**Exercise aim**: Exactly the lines from the first line of the listing through the line containing "Click the Usage" should appear in the output, unchanged.

==============================

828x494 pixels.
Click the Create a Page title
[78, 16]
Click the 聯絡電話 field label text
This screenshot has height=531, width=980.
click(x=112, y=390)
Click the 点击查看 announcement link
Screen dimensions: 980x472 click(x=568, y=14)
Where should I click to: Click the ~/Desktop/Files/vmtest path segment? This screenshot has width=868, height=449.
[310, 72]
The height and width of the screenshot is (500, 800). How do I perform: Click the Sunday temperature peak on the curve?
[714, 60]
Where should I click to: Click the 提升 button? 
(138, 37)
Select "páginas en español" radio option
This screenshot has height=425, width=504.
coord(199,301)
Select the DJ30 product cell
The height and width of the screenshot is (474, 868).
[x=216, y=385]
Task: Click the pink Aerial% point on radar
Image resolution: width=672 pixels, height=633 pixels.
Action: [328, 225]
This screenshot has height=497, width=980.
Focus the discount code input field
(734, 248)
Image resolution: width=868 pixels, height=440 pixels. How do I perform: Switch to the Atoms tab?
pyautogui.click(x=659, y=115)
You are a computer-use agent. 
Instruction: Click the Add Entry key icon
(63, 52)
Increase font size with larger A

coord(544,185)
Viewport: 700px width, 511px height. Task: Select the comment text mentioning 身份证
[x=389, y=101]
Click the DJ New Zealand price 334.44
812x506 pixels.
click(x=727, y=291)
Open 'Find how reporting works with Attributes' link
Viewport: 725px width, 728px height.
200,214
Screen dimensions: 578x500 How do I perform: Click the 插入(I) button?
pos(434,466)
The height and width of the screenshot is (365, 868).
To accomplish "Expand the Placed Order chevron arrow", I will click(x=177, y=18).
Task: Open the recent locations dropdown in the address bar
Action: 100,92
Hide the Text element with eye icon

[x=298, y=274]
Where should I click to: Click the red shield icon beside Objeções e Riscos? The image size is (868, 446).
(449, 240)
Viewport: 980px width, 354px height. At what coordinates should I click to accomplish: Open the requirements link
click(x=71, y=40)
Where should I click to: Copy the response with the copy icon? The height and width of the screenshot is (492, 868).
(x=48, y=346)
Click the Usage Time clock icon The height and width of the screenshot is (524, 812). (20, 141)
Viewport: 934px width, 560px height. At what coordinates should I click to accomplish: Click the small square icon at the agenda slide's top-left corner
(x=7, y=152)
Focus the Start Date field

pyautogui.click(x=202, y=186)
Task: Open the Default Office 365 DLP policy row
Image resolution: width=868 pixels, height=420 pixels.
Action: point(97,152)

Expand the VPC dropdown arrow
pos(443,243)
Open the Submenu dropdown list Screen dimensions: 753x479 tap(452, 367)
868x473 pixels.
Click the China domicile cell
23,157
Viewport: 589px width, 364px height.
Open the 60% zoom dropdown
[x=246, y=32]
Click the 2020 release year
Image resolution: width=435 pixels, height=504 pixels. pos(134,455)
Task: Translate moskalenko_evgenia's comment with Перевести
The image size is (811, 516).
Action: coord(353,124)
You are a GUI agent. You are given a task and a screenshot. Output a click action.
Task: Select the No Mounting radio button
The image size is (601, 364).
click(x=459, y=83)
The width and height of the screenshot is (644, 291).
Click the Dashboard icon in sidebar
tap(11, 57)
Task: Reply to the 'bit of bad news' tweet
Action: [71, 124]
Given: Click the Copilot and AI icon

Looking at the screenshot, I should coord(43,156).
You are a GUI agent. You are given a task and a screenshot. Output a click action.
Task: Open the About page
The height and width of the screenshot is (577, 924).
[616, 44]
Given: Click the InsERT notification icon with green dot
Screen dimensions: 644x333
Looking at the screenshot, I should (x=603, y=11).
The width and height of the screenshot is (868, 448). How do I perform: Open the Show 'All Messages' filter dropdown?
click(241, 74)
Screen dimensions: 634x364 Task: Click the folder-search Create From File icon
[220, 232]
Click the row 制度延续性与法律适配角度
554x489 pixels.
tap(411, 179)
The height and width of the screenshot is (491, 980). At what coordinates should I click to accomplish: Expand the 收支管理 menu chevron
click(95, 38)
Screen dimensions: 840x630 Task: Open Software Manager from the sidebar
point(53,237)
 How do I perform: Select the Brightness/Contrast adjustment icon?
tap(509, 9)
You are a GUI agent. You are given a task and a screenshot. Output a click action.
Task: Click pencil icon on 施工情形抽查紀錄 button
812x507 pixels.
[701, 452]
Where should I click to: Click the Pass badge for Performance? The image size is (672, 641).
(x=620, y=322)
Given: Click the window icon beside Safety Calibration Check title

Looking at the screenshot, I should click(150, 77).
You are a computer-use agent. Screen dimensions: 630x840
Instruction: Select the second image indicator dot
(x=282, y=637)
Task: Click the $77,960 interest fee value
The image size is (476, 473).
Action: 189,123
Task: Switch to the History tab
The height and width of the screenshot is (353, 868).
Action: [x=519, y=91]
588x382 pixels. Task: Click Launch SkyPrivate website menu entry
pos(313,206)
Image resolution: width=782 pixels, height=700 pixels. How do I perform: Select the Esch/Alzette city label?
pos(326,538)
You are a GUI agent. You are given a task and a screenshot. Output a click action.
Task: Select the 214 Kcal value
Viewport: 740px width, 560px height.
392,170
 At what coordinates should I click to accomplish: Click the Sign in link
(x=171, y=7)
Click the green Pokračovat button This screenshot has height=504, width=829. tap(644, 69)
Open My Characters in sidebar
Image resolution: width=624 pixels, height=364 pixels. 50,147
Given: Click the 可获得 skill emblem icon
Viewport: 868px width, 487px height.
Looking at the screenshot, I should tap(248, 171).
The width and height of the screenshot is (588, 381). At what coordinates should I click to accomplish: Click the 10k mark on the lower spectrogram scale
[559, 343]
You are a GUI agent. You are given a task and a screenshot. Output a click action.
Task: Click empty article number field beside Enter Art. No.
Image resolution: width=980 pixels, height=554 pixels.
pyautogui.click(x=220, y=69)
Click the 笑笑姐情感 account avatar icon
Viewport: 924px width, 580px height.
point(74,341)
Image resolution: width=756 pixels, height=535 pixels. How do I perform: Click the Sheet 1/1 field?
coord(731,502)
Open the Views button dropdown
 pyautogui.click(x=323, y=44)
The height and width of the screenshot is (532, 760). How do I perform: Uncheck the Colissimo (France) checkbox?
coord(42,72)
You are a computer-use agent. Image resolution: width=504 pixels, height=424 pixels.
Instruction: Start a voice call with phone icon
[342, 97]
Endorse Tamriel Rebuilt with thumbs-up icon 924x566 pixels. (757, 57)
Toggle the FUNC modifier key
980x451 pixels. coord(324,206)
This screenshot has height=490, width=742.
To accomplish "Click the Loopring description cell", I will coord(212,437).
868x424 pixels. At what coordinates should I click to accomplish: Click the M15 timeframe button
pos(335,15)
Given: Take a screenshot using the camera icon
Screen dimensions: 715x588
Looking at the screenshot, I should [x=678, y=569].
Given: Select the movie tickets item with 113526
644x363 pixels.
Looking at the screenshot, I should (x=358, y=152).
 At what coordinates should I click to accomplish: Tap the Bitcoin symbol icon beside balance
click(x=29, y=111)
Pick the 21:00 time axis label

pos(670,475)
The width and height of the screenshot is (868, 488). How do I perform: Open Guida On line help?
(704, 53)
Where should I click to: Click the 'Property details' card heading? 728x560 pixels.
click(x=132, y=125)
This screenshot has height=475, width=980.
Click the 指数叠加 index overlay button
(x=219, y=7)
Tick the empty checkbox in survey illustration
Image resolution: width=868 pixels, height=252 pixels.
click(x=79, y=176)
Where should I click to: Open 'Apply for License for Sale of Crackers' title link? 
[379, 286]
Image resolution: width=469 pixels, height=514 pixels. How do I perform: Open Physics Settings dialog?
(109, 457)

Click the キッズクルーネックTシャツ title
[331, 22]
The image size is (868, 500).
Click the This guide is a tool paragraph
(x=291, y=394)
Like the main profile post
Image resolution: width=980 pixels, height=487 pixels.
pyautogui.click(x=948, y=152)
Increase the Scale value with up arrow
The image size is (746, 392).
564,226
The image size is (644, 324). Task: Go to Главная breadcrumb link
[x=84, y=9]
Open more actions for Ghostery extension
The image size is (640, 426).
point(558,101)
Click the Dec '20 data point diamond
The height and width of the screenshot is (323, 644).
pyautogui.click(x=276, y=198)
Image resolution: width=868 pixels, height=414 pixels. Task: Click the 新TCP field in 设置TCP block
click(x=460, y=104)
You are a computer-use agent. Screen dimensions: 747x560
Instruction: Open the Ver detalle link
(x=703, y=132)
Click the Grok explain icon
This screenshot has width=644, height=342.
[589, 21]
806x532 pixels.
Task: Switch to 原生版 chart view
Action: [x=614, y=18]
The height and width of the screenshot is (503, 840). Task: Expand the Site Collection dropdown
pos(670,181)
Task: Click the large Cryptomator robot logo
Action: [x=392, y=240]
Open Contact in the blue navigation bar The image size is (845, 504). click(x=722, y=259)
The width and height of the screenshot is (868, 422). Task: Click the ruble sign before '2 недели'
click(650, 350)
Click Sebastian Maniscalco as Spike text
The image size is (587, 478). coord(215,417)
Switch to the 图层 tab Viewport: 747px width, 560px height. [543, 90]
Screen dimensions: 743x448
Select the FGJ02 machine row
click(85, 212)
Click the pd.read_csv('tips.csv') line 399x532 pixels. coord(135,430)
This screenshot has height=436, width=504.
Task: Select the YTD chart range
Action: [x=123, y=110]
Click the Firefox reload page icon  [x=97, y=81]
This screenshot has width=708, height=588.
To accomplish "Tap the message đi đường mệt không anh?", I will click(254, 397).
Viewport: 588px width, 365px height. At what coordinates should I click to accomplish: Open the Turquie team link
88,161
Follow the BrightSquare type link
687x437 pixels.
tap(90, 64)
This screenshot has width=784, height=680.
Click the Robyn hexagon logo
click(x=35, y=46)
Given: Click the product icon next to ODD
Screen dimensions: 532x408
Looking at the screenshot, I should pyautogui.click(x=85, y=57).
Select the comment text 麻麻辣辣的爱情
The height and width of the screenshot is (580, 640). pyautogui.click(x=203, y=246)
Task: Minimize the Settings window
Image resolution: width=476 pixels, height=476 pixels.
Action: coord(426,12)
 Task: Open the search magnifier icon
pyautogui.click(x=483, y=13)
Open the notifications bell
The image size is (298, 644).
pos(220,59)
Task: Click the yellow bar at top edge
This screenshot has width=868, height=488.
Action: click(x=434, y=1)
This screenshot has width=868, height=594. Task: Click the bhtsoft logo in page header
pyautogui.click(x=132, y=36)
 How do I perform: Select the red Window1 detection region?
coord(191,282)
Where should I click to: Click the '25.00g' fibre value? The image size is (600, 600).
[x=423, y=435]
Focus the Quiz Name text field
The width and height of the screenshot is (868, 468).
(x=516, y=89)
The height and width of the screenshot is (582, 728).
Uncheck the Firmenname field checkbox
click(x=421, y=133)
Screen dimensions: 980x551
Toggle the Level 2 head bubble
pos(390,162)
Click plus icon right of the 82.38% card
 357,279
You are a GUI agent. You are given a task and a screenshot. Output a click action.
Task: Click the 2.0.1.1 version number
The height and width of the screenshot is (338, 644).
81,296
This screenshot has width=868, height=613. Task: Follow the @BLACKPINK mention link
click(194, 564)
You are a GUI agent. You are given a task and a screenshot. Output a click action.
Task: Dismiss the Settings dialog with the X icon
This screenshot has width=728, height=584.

==============================

**Solution to the exercise**:
828x494 pixels.
Click the Create a Page title
[78, 16]
Click the 聯絡電話 field label text
This screenshot has height=531, width=980.
click(x=112, y=390)
Click the 点击查看 announcement link
Screen dimensions: 980x472 click(x=568, y=14)
Where should I click to: Click the ~/Desktop/Files/vmtest path segment? This screenshot has width=868, height=449.
[310, 72]
The height and width of the screenshot is (500, 800). How do I perform: Click the Sunday temperature peak on the curve?
[714, 60]
Where should I click to: Click the 提升 button? 
(138, 37)
Select "páginas en español" radio option
This screenshot has height=425, width=504.
coord(199,301)
Select the DJ30 product cell
The height and width of the screenshot is (474, 868).
[x=216, y=385]
Task: Click the pink Aerial% point on radar
Image resolution: width=672 pixels, height=633 pixels.
Action: [328, 225]
This screenshot has height=497, width=980.
Focus the discount code input field
(734, 248)
Image resolution: width=868 pixels, height=440 pixels. How do I perform: Switch to the Atoms tab?
pyautogui.click(x=659, y=115)
You are a computer-use agent. 
Instruction: Click the Add Entry key icon
(63, 52)
Increase font size with larger A

coord(544,185)
Viewport: 700px width, 511px height. Task: Select the comment text mentioning 身份证
[x=389, y=101]
Click the DJ New Zealand price 334.44
812x506 pixels.
click(x=727, y=291)
Open 'Find how reporting works with Attributes' link
Viewport: 725px width, 728px height.
200,214
Screen dimensions: 578x500 How do I perform: Click the 插入(I) button?
pos(434,466)
The height and width of the screenshot is (365, 868).
To accomplish "Expand the Placed Order chevron arrow", I will click(x=177, y=18).
Task: Open the recent locations dropdown in the address bar
Action: 100,92
Hide the Text element with eye icon

[x=298, y=274]
Where should I click to: Click the red shield icon beside Objeções e Riscos? The image size is (868, 446).
(449, 240)
Viewport: 980px width, 354px height. At what coordinates should I click to accomplish: Open the requirements link
click(x=71, y=40)
Where should I click to: Copy the response with the copy icon? The height and width of the screenshot is (492, 868).
(x=48, y=346)
Click the Usage Time clock icon The height and width of the screenshot is (524, 812). (20, 141)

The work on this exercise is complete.